We also need to realize that neither errors nor contributions determine people’s value as human beings. Our value comes from being children of God. Seeing someone in that light makes all the difference in how we treat them. While He is sometimes unhappy with our actions or thoughts, He does “delight in us.” When I remember to see others in this light, it makes all the difference in my interface with them.
Recognizing that we don’t know everything and have much to learn also produces a humility and openness in which we discover that there is something to learn from everyone. Not everyone has to do things our way (as my mother-in-law says, “to each their own”). Even if we disagree with 70% of what someone says or does, that leaves 30% that we can learn from (and sometimes we can learn from the 70% too). This mind shift can produce gratitude for that gift of learning.
As leaders, if we cultivate these attitudes in ourselves and our employees, we can push back on a culture which seems to be increasingly less kind and more selfish.
Here are some simple questions to ask yourself each day as you encounter others:
- What is something that I am grateful for in my work realm?

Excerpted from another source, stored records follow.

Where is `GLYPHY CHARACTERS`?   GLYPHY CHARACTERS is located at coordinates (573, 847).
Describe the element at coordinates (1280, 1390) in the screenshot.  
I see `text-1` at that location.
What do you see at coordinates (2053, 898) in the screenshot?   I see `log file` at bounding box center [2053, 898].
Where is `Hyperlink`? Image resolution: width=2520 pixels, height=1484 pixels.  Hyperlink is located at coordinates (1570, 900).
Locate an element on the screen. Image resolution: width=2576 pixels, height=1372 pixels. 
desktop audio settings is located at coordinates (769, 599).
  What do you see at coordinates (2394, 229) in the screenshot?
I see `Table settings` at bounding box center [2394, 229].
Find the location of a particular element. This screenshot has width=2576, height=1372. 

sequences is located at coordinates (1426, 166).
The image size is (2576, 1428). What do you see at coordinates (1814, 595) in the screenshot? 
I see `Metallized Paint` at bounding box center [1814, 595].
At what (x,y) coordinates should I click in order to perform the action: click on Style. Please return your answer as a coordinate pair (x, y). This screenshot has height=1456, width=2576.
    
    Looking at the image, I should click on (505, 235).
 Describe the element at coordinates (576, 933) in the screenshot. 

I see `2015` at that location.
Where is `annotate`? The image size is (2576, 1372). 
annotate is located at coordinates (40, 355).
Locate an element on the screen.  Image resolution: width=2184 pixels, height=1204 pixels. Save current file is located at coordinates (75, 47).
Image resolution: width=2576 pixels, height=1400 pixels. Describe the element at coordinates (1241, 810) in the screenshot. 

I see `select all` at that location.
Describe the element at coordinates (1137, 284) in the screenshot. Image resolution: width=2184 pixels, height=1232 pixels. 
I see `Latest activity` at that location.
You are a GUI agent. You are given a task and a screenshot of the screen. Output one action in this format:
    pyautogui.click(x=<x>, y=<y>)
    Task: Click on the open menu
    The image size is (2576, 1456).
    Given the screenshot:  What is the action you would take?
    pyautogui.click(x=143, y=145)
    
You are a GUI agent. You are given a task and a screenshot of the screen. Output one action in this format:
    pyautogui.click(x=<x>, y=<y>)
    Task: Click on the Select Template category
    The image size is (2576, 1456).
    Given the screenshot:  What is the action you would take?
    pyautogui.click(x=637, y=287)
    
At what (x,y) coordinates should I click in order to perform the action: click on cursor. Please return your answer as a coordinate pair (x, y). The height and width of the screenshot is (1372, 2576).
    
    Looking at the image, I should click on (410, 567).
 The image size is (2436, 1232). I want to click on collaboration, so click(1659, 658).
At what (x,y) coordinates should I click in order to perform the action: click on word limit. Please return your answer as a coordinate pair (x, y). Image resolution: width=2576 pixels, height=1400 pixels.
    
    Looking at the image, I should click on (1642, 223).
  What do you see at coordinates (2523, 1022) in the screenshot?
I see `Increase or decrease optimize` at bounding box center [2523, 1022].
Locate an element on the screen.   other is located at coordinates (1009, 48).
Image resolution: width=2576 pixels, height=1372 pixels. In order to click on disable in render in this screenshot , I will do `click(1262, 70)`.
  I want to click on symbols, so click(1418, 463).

- What might each person teach me?
- Am I able to see each person as a human being with value for just being, not just a summation of his or her acts?
- How might I demonstrate my gratitude today?
- Is there somewhere I am allowing my dislike or disagreement with a comment, action or behavior to cloud my total evaluation of a person’s value?
Your challenge: Focus on continually asking yourself one of these questions this week. Each week, try a different focus.